The full path from voice to sound. Move the gain slider to scale the boosted signal, and the load slider to halve the speaker impedance by paralleling a tweeter. Watch the current and heat climb as impedance drops.
By the end of this chapter you will be able to look at that hot speaker and predict the exact current before touching it — and design the megaphone so it never happens.
Sound is a pressure wave traveling through air — regions of compression and rarefaction marching outward from a vibrating source at about 343 m/s. Audio electronics never touches the air directly; it works with an electrical analog of that wave: a voltage that wiggles up and down in lockstep with the pressure. The whole discipline is the art of capturing, reshaping, and re-emitting that wiggle faithfully.
Three properties of the waveform map onto three things you hear. The frequency (cycles per second, Hz) is pitch — how high or low the note. The amplitude (the height of the swing) is loudness. And the shape of the wave — the mix of overtones riding on the fundamental — is timbre, the quality that distinguishes a violin from a flute playing the same note.
The human ear responds from roughly 20 Hz to 20 kHz, a thousand-to-one span, and it is most sensitive around 1–2 kHz where speech lives. A pure tone is a single sine. Real sounds are sums of sines — Fourier's insight — so a 200 Hz note from a trumpet is a 200 Hz fundamental plus partials at 400, 600, 800 Hz and beyond. An amplifier that boosts all those partials by the same factor preserves timbre; one that favors some over others colors the sound.
Middle C is about 262 Hz. In the time a 20 kHz cymbal shimmer completes one cycle (50 μs), middle C has barely moved — it needs 1/262 s ≈ 3.8 ms per cycle, about 76 times longer. This is why bass and treble demand different speakers: a woofer's heavy cone can shove enough air for a slow 3.8 ms swing, but it physically cannot reverse direction every 50 μs. Mass that helps the bass kills the treble.

### Data shown:
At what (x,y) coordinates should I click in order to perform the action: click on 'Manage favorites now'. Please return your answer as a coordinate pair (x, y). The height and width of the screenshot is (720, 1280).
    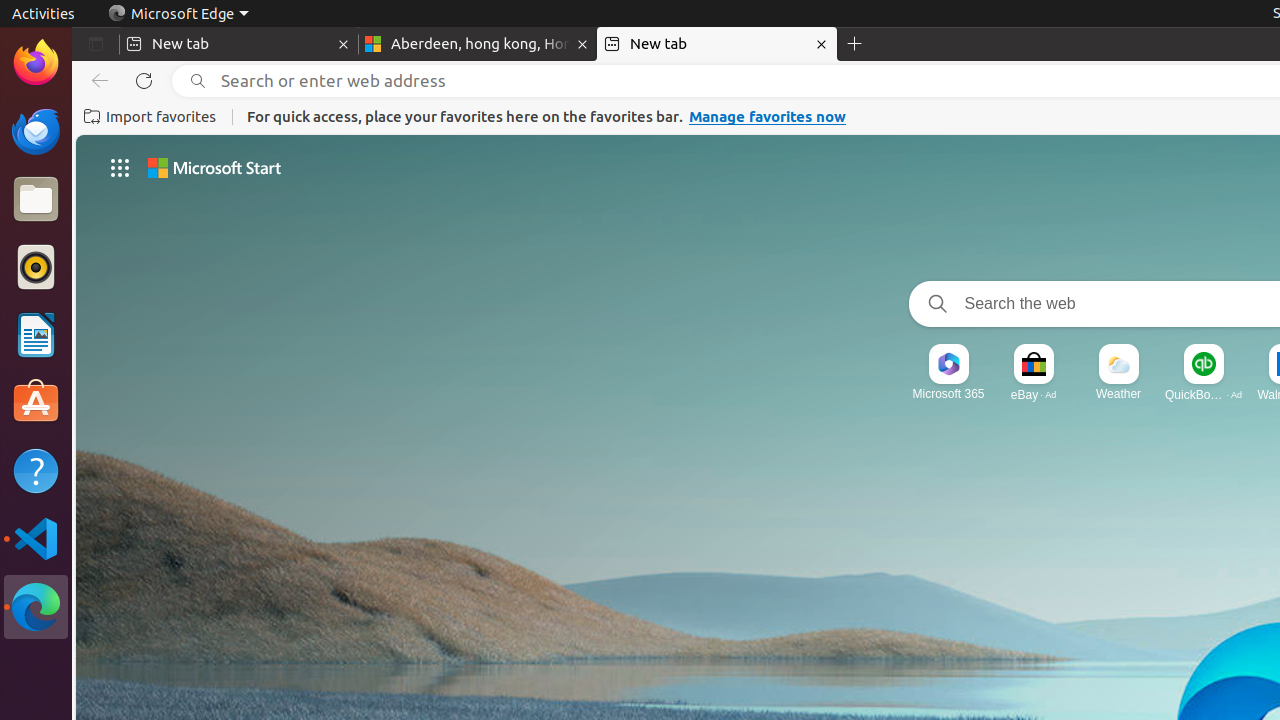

### Problem 1:
In the passage on sound, roughly what range of frequencies does the human ear respond to?
### Problem 2:
Please reproduce the passage on sound, beginning at the words "The full path" and stopping after "that wiggle faithfully.".

### Worked answer 1:
Roughly 20 Hz to 20 kHz.

### Worked answer 2:
The full path from voice to sound. Move the gain slider to scale the boosted signal, and the load slider to halve the speaker impedance by paralleling a tweeter. Watch the current and heat climb as impedance drops.
By the end of this chapter you will be able to look at that hot speaker and predict the exact current before touching it — and design the megaphone so it never happens.
Sound is a pressure wave traveling through air — regions of compression and rarefaction marching outward from a vibrating source at about 343 m/s. Audio electronics never touches the air directly; it works with an electrical analog of that wave: a voltage that wiggles up and down in lockstep with the pressure. The whole discipline is the art of capturing, reshaping, and re-emitting that wiggle faithfully.